Text shown:
---
Removed from the National Register of Historic Places July 14, 2011.
The South Omaha Veterans Memorial Bridge (originally the South Omaha Bridge but renamed the Veterans Memorial Bridge in 1995) was a continuous warren through truss bridge over the Missouri River connecting Omaha, Nebraska with Council Bluffs, Iowa via U.S. Highway 275.
Omaha floated a $2 million bond issue for the bridge in 1931. However, when the bonds did not sell, the Omaha Bridge Commission was formed to secure financing from the Public Works Administration. The initial design by the Kansas City architects Ash, Howard, Needles and Tammen called for the bridge to have seven spans. However, when the War Department announced plans to reroute the river channel, the design was changed to two 525-foot (160 m), continuously supported, Warren through spans and a series of Warren deck truss approach spans.
It was built by the Kansas City Bridge Company opening on January 18, 1936. It is 22.2 feet (6.8 m) wide and 2,126 feet (648 m) long. The piers were initially on dry land, since the river had not been rerouted. Tolls on the bridge were discontinued on September 25, 1947.
---
(A run of lines)
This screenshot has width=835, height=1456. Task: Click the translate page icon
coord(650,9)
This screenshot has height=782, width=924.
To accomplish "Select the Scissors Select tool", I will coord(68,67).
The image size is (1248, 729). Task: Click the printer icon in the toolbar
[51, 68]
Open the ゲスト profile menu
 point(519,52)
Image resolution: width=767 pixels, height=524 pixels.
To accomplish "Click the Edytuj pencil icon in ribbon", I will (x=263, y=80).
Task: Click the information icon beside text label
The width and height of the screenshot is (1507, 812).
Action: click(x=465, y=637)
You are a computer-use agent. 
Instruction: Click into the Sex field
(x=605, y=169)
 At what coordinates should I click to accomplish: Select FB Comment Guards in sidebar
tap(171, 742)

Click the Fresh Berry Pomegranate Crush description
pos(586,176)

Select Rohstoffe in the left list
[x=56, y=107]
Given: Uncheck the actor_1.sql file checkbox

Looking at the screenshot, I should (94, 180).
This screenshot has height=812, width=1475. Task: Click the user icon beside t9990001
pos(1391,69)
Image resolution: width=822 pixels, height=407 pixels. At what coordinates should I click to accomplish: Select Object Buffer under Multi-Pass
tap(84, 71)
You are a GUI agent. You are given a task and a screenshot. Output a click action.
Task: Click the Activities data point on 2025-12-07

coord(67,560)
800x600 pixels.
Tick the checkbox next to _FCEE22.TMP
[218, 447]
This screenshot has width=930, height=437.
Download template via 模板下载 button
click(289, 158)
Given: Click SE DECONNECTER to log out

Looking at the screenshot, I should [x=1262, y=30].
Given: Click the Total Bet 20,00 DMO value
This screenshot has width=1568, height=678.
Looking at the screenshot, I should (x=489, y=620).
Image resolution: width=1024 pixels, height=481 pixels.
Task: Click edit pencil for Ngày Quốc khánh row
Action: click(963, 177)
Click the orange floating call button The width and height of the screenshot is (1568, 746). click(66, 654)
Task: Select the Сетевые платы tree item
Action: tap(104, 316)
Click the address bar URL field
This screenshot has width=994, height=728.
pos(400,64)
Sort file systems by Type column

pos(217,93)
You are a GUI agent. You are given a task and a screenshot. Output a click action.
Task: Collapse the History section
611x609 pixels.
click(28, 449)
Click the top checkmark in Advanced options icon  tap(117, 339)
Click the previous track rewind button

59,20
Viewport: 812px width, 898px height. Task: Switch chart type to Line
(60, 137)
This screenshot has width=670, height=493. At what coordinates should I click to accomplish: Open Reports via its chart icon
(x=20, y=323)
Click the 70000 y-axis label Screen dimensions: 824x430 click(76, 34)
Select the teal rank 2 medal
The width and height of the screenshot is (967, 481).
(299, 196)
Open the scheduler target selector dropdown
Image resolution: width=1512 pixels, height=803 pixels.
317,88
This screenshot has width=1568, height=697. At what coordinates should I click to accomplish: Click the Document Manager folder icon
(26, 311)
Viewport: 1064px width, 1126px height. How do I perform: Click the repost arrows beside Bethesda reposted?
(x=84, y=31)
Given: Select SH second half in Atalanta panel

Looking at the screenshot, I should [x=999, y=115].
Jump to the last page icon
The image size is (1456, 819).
---
Task to complete: Write out the whole bridge text from above again, word for word.

Exercise result:
Removed from the National Register of Historic Places July 14, 2011.
The South Omaha Veterans Memorial Bridge (originally the South Omaha Bridge but renamed the Veterans Memorial Bridge in 1995) was a continuous warren through truss bridge over the Missouri River connecting Omaha, Nebraska with Council Bluffs, Iowa via U.S. Highway 275.
Omaha floated a $2 million bond issue for the bridge in 1931. However, when the bonds did not sell, the Omaha Bridge Commission was formed to secure financing from the Public Works Administration. The initial design by the Kansas City architects Ash, Howard, Needles and Tammen called for the bridge to have seven spans. However, when the War Department announced plans to reroute the river channel, the design was changed to two 525-foot (160 m), continuously supported, Warren through spans and a series of Warren deck truss approach spans.
It was built by the Kansas City Bridge Company opening on January 18, 1936. It is 22.2 feet (6.8 m) wide and 2,126 feet (648 m) long. The piers were initially on dry land, since the river had not been rerouted. Tolls on the bridge were discontinued on September 25, 1947.